A signal flare lights up the wounded vessel. A woman falls soundlessly from the rigging, and someone on the beach screams. Catherine turns to Olympia and pulls her toward her, as if to shield her face. But Olympia is taller than Catherine, and the embrace is cumbersome and mildly awkward; so they separate and watch as a man is swamped by a cresting wave.

“My God,” Catherine says.

So sheltered has Olympia’s life been up to this point that she has never seen death, nor anything resembling it. She flinches at the sudden boom of the gun. She watches as a ball with a rope attached spools out across the waves and lands behind the ship. A taut line is immediately established from the shipwreck to the shore. One of the men in lifesaving dress steps into the breeches buoy, a device that resembles nothing so much, Olympia thinks, as a large pair of men’s pants attached to a wash line. As the men on shore haul the line through a pulley, the officer makes slow progress toward the vessel, his legs dangling unceremoniously just inches above the surf.

At the water’s edge, John Haskell and Olympia’s father take hold of the stern of the lifesaving boat and run it into the water.
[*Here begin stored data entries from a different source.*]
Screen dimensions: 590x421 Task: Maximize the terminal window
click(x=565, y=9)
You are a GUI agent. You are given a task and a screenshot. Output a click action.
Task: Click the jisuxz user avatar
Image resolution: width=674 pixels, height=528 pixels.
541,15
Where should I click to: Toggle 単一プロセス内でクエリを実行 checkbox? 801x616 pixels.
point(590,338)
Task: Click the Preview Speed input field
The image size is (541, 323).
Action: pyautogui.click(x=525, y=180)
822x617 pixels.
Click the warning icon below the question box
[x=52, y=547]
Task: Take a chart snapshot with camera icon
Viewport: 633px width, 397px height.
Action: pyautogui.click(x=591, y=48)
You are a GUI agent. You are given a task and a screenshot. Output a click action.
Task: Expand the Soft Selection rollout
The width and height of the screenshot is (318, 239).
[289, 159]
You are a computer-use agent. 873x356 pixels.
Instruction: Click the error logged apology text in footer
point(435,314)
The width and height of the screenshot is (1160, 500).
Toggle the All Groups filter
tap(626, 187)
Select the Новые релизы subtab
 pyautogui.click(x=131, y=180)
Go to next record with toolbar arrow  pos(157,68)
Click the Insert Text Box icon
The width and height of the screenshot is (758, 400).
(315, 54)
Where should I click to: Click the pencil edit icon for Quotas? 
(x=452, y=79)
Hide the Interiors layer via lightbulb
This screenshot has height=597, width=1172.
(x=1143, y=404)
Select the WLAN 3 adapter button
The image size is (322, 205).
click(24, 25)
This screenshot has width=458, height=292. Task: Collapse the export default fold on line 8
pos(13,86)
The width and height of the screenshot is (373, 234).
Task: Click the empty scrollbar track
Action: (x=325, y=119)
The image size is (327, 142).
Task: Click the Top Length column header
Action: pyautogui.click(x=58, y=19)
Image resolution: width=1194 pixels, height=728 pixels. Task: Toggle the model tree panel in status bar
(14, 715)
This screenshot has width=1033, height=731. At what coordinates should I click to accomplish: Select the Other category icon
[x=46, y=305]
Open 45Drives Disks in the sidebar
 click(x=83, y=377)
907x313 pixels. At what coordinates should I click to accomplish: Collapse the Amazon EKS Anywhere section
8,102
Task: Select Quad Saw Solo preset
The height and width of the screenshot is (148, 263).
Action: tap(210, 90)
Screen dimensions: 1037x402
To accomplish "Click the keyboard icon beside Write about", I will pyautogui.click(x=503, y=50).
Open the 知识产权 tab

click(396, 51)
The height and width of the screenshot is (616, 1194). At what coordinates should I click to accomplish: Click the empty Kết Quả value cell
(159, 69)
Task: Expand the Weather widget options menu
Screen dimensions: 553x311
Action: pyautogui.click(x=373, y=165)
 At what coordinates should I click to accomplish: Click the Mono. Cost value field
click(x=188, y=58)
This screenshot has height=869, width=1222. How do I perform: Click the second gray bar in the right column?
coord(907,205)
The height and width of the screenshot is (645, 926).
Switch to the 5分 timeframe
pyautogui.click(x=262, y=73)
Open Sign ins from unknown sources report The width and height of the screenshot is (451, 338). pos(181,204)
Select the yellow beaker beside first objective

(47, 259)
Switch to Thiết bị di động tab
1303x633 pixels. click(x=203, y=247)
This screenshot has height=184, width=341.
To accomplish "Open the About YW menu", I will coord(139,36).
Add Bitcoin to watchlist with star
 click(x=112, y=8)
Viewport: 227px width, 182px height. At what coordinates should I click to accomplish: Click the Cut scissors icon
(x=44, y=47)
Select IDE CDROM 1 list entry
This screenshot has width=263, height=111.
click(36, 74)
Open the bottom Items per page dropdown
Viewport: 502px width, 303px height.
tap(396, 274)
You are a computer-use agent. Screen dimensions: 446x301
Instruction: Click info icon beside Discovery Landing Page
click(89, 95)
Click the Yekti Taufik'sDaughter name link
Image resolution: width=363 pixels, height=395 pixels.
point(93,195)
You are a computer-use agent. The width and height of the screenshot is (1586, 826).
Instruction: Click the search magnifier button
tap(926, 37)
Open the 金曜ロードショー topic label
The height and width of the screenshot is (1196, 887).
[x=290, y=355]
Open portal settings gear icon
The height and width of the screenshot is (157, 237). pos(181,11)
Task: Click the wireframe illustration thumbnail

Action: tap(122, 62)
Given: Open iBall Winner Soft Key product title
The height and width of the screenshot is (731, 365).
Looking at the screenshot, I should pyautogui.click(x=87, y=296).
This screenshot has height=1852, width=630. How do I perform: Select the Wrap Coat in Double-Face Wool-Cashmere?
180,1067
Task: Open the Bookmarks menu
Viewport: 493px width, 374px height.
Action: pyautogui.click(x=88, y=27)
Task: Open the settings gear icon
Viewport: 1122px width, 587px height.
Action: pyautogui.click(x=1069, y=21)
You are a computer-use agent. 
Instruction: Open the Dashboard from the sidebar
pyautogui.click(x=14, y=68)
Her father’s face is grave, his features wholly concentrated. The sash of his dressing gown has come undone, and Olympia is surprised to see, as she seldom does, his thin white legs. Although Olympia is embarrassed for his body, she is nevertheless proud of her father’s strength in this matter: Haskell and her father seem oblivious to any possible discomfort from the wind or the sea or their endeavors as they both join in the effort to pull the line. Later Olympia and Catherine will learn that the ship, which was called the Mary Dexter and carried Norwegian immigrants, sustained damage at the docks in Quebec; but the captain, too eager to finish the journey, unwisely left before repairs could be made.

Catherine and Olympia watch as the breeches buoy returns along the line, not with the man who only moments ago traversed it, but rather with the slumped form of a woman who is in turn carrying a child.

“She will drop the child,” Catherine exclaims.

Those at the shoreline must have the same fear, for Haskell sheds his dressing gown and wades into the surf in his nightshirt to snatch the feet of the cargo. When he has the woman in his grasp, he brings her onto dry ground and, with the aid of Rufus Philbrick, disentangles her from the contraption. Another officer steps into the buoy and sets off for the wounded ship.

“I must go to him,” Catherine says. “Will you be all right here?”

“Yes, yes, of course,” Olympia says. “I am fine.”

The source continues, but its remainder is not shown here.